Given task:
Copy the data verbatim, from the line containing "[Föregående] (81, 202)" through the line containing "Jobba hos oss (396, 2331)", both included.

Stored records:
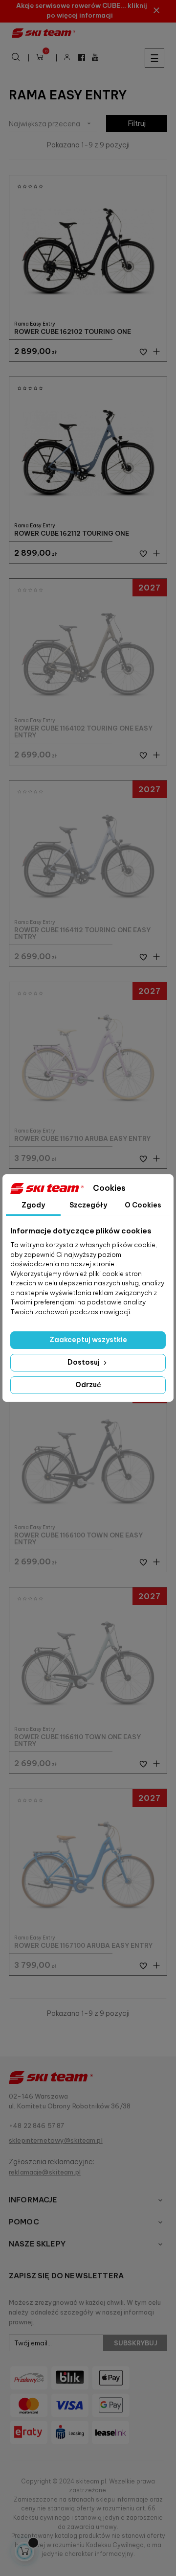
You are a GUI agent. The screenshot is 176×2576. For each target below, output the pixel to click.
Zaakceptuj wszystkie (88, 1339)
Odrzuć (88, 1384)
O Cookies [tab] (143, 1205)
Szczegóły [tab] (88, 1205)
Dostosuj (84, 1362)
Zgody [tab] (33, 1205)
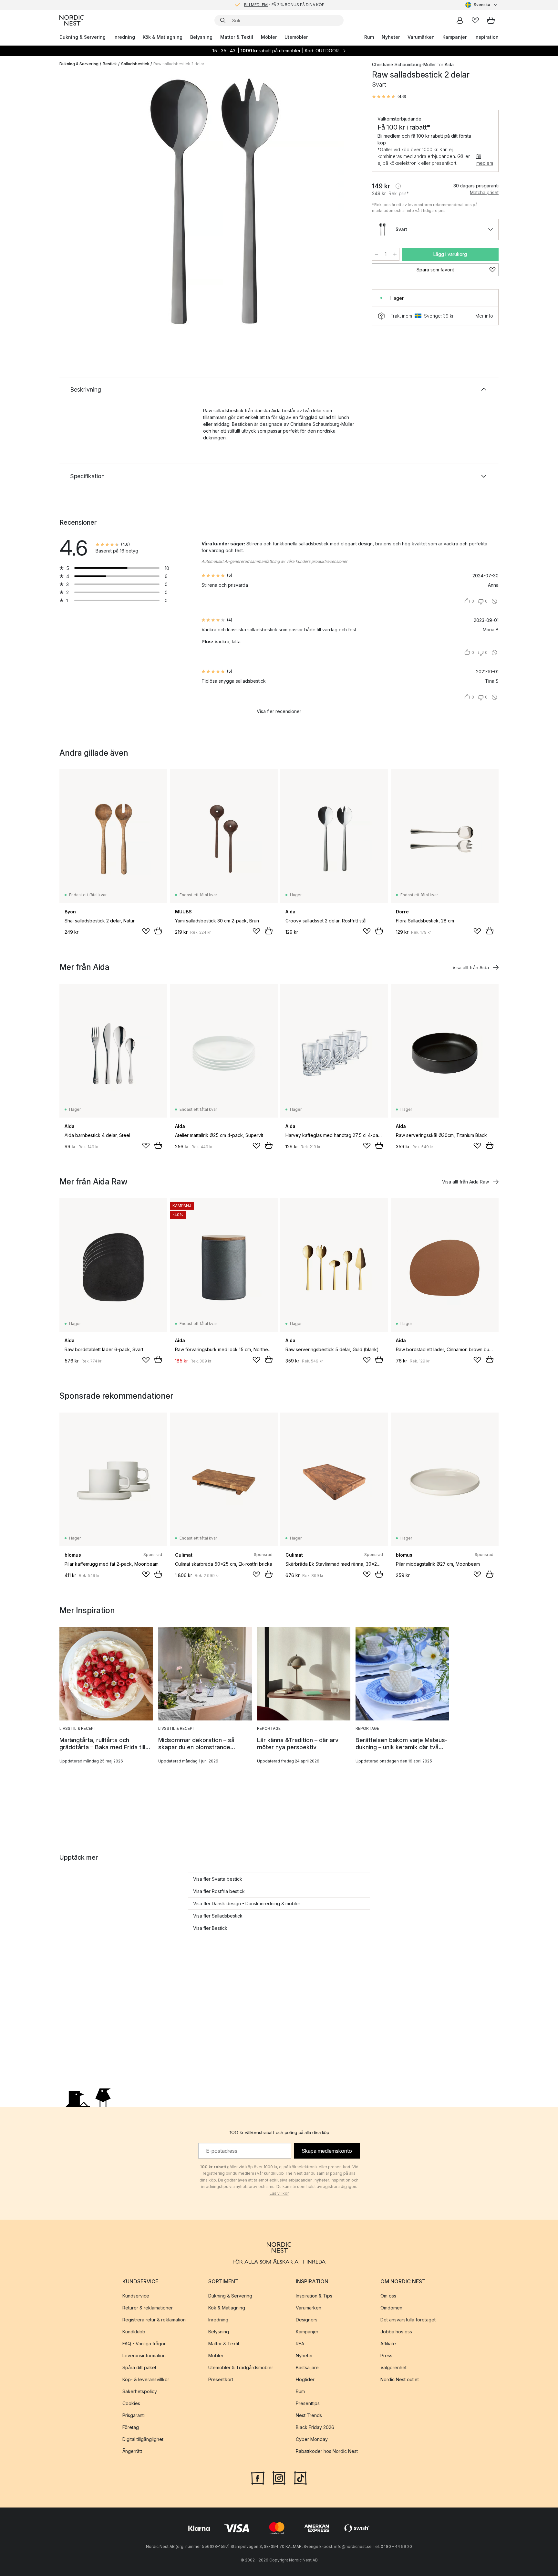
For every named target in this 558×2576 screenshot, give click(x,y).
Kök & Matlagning (162, 37)
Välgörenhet (393, 2367)
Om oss (388, 2295)
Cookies (131, 2403)
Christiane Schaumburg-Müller (404, 64)
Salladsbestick (135, 63)
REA (300, 2343)
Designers (306, 2319)
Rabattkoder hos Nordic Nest (327, 2451)
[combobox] (482, 5)
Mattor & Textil (236, 37)
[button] (389, 97)
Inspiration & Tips (314, 2295)
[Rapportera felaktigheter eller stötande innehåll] (494, 601)
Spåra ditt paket (139, 2367)
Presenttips (308, 2403)
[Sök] (222, 20)
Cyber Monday (312, 2439)
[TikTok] (300, 2477)
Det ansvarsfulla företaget (408, 2319)
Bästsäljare (307, 2367)
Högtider (305, 2379)
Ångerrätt (132, 2451)
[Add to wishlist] (146, 931)
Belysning (201, 37)
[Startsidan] (71, 20)
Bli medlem (484, 159)
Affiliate (388, 2343)
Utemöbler (296, 37)
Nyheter (391, 37)
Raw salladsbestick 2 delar (178, 63)
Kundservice (135, 2295)
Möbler (269, 37)
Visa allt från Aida (470, 967)
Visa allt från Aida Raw (465, 1181)
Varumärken (421, 37)
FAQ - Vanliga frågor (144, 2343)
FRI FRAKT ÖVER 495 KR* (284, 4)
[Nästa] (347, 202)
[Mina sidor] (460, 20)
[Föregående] (81, 202)
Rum (369, 37)
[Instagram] (279, 2477)
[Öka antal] (394, 254)
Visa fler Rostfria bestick (219, 1891)
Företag (130, 2427)
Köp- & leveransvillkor (145, 2379)
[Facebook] (257, 2477)
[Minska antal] (376, 254)
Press (386, 2355)
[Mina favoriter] (475, 20)
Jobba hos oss (396, 2331)
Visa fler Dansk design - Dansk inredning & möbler (246, 1903)
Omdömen (391, 2307)
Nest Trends (309, 2415)
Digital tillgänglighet (142, 2439)
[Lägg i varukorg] (158, 931)
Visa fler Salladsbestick (218, 1916)
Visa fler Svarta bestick (217, 1879)
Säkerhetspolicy (139, 2391)
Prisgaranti (133, 2415)
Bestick (110, 63)
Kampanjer (454, 37)
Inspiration (486, 37)
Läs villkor (279, 2193)
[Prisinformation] (398, 186)
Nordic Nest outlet (399, 2379)
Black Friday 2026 (315, 2427)
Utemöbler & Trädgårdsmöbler (240, 2367)
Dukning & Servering (82, 37)
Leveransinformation (144, 2355)
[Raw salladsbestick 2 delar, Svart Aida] (214, 201)
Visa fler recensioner (279, 711)
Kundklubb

Solution to this task:
[Föregående] (81, 202)
Rum (369, 37)
[Instagram] (279, 2477)
[Öka antal] (394, 254)
Visa fler Rostfria bestick (219, 1891)
Företag (130, 2427)
Köp- & leveransvillkor (145, 2379)
[Facebook] (257, 2477)
[Minska antal] (376, 254)
Press (386, 2355)
[Mina favoriter] (475, 20)
Jobba hos oss (396, 2331)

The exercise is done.